More, I also tried the gene prediction without hints file and the predicted gene number are less than 5000 too=-=
Finally, in my case, I have six related species genomes and one outgroup specie genome (but it is also related with others), but I only have two species' transcriptome data. Now, I use transcriptome data of one species to do gene prediction. After I got the gff3 file, I extracted the protein file from gff3 file and I used this protein file to do other five genomes' gene prediction by Scipio method.

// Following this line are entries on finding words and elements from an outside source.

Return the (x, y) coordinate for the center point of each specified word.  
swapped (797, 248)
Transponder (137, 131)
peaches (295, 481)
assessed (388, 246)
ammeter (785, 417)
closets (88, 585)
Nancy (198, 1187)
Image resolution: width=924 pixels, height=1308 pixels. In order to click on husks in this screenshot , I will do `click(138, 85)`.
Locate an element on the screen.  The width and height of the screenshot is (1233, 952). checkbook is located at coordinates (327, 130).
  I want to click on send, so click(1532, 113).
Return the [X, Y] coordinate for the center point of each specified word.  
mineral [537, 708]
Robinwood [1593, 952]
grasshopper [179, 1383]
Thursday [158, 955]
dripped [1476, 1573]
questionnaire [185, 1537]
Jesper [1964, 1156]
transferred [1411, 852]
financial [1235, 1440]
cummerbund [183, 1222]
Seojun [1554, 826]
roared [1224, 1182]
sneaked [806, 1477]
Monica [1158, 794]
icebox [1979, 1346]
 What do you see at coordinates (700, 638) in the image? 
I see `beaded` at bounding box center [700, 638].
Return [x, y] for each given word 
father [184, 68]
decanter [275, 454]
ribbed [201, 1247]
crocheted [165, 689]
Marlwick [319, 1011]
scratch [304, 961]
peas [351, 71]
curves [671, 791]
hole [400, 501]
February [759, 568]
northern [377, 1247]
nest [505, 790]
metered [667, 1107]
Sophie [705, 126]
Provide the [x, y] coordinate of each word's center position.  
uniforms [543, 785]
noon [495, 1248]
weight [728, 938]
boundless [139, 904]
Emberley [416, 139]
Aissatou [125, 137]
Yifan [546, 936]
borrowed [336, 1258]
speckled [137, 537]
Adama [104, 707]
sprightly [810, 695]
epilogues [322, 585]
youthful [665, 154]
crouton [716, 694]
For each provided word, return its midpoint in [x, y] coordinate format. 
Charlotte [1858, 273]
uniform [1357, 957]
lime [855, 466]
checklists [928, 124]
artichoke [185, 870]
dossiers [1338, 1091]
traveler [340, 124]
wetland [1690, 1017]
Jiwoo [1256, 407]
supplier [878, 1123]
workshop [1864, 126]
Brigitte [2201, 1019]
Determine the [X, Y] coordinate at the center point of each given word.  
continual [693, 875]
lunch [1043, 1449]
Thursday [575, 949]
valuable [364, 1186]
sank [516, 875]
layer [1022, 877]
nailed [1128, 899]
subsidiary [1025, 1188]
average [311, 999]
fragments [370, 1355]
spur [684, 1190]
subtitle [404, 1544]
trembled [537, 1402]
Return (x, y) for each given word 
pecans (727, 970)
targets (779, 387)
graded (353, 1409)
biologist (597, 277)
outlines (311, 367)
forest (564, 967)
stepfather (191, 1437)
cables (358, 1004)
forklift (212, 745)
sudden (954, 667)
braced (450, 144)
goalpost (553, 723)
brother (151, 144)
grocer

But the results, which I described above, are pretty strange.
For my case, do you have any recommend methods to do gene prediction?
katharina wrote:Yes, you found the right thing. But that is not a script to convert scipio training genes to hints, which is what you want to do. I recommend you script that, yourself. It should be very fast and easy, faster than running exonerate, in any case.